EXCERPT TO READ:
Journal List > Ann Lab Med > v.33(1) > 1091111

Lee, Kim, Kwak, Choi, Cho, Lee, Lee, Lee, Park, and Park: Association between Elevated Pleural Interleukin-33 Levels and Tuberculous Pleurisy

Abstract

Background

Interferon-γ (IFN-γ) plays a crucial role in Mycobacterium tuberculosis induced pleural responses. Interleukin (IL)-33 up-regulates the production of IFN-γ. We aimed to identify whether an association between pleural IL-33 levels and tuberculous pleurisy exists and determine its diagnostic value.

Methods

Pleural IL-33, ST2 (a receptor of IL-33), adenosine deaminase (ADA), and IFN-γ, as well as serum IL-33 and ST2 were measured in 220 patients with pleural effusions (PEs). Patients with malignant (MPEs), parapneumonic (PPEs), tuberculous (TPEs), and cardiogenic (CPEs) pleural effusions were included.

Results

Pleural and serum IL-33 levels were highest or tended to be higher in patients with TPEs than in those with other types of PEs. The median pleural fluid-to-serum IL-33 ratio was higher in TPE cases (≥ 0.91) than in other PE cases (≤ 0.56). Pleural IL-33 levels correlated with those of pleural ADA and IFN-γ. However, the diagnostic accuracies of pleural IL-33 (0.74) and pleural fluid-to-serum IL-33 ratio (0.75) were lower than that of ADA (0.95) or IFN-γ (0.97). Pleural ST2 levels in patients with MPEs were higher than in patients with TPEs. Serum ST2 levels did not differ among the groups.

Conclusions

We identified an association between elevated pleural IL-33 levels and tuberculous pleurisy. However, we recommend conventional pleural markers (ADA or IFN-γ) as diagnostic markers of TPE.

INTRODUCTION

Tuberculosis (TB) is the second most important cause of death from infectious disease in the world [1]. Tuberculous pleurisy is one of the most common forms of extrapulmonary TB and may develop as a complication of pulmonary tuberculosis [2, 3]. Interferon-γ (IFN-γ), a Th1 cytokine produced predominantly by natural killer (NK) cells, natural killer T (NKT) cells, and Th1 cells [4-7], plays a pivotal role in pleural granuloma formation and protection against Mycobacterium tuberculosis (M. tuberculosis) [4-11].

DATASET EXCERPTS:
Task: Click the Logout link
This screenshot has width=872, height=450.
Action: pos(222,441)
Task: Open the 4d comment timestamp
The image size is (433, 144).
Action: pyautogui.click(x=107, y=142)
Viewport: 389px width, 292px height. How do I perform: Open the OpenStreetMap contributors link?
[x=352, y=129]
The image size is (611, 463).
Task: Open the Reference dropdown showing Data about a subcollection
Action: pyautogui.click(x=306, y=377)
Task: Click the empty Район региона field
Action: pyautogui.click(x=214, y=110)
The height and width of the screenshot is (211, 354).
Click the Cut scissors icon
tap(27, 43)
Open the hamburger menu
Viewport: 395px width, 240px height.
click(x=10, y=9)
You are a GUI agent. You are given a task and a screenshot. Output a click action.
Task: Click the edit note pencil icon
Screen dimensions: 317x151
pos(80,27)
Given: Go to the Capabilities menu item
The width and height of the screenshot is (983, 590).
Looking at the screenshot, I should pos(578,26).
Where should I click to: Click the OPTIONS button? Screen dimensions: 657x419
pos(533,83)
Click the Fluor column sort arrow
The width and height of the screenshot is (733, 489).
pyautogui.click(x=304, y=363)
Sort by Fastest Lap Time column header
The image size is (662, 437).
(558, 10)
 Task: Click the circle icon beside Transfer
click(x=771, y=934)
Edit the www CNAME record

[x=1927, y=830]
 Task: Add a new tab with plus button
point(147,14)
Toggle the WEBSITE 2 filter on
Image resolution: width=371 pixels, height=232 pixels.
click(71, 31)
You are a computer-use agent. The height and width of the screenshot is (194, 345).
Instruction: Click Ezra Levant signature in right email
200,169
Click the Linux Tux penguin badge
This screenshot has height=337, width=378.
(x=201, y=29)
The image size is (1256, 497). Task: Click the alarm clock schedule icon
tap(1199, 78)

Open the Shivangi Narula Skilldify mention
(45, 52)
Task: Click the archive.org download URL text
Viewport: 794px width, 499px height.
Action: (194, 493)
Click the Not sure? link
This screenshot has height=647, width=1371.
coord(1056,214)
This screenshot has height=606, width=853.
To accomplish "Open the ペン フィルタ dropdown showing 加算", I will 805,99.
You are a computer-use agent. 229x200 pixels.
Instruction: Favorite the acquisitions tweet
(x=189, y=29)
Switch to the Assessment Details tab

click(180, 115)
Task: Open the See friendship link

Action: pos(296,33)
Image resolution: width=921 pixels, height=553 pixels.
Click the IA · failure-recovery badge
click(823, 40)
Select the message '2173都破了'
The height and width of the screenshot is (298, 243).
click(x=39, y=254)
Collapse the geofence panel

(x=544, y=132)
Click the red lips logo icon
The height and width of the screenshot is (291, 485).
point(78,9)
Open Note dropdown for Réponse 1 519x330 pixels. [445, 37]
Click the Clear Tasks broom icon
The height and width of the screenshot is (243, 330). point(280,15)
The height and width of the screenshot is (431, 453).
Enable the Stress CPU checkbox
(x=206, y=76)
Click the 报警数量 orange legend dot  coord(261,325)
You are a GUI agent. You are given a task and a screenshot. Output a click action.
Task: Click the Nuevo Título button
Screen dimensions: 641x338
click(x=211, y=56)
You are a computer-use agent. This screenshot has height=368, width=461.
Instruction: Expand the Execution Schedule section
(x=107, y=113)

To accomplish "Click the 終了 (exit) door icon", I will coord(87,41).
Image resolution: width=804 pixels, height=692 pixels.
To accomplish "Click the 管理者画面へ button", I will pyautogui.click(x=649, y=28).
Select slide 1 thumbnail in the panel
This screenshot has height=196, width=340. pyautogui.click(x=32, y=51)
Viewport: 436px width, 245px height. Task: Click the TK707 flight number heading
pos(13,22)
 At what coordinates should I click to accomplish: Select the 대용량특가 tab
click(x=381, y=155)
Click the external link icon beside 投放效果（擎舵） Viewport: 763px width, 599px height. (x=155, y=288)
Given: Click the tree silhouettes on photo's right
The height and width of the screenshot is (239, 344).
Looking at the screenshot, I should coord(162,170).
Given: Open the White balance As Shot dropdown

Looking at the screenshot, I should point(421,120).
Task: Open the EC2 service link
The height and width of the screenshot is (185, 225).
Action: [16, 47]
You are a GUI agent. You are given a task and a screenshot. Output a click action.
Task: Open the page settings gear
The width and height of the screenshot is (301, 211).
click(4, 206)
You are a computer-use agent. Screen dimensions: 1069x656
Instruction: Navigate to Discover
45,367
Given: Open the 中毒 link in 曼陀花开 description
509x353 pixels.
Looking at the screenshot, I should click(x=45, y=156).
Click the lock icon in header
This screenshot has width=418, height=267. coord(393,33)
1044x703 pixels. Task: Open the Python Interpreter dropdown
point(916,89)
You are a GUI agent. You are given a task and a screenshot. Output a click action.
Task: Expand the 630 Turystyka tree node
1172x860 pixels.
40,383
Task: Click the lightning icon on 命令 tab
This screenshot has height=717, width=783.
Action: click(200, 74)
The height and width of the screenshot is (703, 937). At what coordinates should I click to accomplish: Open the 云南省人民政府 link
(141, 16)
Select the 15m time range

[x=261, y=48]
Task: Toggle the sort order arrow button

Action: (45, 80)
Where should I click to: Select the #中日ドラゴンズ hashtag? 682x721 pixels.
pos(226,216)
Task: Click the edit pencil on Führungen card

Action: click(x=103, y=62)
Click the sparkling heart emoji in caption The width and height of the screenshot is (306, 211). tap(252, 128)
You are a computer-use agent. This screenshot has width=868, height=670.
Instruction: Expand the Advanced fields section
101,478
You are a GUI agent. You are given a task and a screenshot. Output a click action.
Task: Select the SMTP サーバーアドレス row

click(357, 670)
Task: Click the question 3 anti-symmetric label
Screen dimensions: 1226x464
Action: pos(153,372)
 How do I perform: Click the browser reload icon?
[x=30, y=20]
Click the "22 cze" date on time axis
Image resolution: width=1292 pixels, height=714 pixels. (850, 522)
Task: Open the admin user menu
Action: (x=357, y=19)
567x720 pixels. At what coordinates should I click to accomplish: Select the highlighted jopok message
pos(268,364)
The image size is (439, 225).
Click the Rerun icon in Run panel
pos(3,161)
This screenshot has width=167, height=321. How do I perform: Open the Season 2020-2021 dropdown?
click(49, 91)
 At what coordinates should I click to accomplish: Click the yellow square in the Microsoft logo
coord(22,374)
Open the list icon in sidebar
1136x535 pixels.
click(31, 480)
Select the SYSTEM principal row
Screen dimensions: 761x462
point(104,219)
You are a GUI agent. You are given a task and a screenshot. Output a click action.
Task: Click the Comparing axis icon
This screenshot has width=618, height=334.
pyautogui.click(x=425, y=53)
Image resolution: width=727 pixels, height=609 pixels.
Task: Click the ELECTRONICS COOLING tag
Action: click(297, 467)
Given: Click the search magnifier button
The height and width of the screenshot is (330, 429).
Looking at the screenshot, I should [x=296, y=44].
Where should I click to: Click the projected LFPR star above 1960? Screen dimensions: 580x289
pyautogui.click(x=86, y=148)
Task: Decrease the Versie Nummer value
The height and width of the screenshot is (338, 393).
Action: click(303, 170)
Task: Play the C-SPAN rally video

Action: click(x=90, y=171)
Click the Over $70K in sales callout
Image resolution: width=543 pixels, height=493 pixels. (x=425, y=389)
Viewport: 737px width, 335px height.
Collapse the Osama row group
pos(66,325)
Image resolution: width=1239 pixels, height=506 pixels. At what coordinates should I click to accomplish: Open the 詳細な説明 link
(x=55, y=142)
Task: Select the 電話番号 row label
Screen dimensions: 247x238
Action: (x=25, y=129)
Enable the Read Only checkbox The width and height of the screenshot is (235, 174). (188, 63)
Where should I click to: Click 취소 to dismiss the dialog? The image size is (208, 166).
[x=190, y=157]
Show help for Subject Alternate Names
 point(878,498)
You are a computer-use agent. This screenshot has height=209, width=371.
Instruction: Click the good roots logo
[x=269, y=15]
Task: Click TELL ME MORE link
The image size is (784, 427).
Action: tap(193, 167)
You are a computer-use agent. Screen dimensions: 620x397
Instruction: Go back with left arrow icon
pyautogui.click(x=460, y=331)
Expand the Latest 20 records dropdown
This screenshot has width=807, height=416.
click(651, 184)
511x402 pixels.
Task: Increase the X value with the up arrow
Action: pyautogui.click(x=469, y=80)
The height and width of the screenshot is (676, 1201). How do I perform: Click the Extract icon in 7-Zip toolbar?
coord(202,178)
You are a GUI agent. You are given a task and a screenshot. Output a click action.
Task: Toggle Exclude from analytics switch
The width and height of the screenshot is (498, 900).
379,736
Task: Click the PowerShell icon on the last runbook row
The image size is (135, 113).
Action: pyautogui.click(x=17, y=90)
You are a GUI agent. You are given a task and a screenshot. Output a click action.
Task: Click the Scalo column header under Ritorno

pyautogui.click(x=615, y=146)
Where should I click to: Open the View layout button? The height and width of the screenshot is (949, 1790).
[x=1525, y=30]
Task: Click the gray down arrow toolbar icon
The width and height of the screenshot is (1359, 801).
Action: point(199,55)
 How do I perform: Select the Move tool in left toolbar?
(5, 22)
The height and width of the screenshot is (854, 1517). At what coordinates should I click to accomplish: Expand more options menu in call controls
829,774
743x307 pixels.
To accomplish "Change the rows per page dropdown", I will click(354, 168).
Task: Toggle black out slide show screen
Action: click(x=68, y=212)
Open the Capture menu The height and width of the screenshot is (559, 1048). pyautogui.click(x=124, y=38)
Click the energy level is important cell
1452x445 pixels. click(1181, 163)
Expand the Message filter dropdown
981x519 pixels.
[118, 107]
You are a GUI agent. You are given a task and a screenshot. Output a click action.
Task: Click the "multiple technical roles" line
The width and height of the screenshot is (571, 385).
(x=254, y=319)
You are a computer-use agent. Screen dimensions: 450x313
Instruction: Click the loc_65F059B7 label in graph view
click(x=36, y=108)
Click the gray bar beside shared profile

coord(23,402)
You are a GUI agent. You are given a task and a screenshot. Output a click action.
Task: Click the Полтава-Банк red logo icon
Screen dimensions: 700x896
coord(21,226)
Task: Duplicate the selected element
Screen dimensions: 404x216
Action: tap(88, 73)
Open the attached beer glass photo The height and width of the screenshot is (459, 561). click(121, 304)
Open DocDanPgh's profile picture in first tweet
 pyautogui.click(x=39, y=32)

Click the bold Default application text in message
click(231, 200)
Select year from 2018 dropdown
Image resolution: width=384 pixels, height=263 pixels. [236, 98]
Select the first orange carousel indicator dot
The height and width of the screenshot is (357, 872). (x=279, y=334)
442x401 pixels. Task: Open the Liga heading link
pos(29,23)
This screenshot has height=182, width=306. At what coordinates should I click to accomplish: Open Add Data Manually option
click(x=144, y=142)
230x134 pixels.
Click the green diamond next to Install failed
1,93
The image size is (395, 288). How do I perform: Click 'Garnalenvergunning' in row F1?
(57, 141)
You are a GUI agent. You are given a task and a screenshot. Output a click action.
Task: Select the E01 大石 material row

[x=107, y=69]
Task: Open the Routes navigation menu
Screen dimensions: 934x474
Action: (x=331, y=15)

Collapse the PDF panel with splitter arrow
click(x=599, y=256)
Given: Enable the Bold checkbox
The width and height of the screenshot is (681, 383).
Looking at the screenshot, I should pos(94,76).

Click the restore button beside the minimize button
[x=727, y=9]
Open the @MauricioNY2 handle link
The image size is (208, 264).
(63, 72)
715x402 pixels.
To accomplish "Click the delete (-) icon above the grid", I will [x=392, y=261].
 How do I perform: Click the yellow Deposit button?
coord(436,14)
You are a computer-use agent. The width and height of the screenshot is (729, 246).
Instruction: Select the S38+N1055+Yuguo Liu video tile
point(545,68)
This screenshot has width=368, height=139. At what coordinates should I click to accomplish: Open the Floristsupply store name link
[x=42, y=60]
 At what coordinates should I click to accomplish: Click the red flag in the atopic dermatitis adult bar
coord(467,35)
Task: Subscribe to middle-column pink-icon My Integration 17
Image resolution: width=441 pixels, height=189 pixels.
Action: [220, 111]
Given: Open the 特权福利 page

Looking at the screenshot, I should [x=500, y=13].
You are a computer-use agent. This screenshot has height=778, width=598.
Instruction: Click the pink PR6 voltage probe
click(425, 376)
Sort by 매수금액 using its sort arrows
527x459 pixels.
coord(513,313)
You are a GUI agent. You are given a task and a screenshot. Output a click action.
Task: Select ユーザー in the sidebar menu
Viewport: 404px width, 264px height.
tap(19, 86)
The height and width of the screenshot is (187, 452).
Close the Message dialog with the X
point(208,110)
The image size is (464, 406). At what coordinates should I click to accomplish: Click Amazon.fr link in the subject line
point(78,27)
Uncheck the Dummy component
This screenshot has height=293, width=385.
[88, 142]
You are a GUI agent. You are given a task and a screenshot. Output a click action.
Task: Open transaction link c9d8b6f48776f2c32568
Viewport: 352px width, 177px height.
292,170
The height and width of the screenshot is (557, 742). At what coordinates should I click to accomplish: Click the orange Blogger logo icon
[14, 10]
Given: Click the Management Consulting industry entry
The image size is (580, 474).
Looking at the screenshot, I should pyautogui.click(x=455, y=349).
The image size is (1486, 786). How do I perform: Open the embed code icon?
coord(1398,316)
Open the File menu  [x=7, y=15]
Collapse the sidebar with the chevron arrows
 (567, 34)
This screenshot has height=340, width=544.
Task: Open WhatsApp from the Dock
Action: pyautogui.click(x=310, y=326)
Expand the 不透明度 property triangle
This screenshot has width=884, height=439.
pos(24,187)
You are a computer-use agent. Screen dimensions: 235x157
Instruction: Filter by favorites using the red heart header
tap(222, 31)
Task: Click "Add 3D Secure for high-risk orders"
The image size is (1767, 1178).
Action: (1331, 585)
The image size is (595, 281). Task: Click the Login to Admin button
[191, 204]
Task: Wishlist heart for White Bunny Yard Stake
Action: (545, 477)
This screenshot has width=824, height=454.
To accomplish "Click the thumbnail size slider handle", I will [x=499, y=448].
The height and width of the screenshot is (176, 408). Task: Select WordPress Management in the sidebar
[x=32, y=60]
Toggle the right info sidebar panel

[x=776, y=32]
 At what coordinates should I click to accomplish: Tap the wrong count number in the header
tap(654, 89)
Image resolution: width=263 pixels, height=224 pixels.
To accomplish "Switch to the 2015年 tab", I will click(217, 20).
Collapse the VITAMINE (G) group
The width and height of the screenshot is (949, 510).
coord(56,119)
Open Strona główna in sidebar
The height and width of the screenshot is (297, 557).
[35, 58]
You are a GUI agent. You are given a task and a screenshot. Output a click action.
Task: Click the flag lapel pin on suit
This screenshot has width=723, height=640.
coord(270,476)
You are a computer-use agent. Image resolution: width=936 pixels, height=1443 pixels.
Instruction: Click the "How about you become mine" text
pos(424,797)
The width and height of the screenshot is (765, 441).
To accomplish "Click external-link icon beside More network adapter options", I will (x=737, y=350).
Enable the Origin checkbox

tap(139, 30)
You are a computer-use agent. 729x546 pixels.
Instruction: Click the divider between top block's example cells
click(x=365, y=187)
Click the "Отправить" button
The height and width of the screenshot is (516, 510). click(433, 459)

THE TASK: Reproduce the passage of the article on pleural IL-33 and tuberculous pleurisy that starts with "Pleural IL-33, ST2" and goes on through "effusions were included.". The data plays no part in this work.

EXERCISE OUTPUT:
Pleural IL-33, ST2 (a receptor of IL-33), adenosine deaminase (ADA), and IFN-γ, as well as serum IL-33 and ST2 were measured in 220 patients with pleural effusions (PEs). Patients with malignant (MPEs), parapneumonic (PPEs), tuberculous (TPEs), and cardiogenic (CPEs) pleural effusions were included.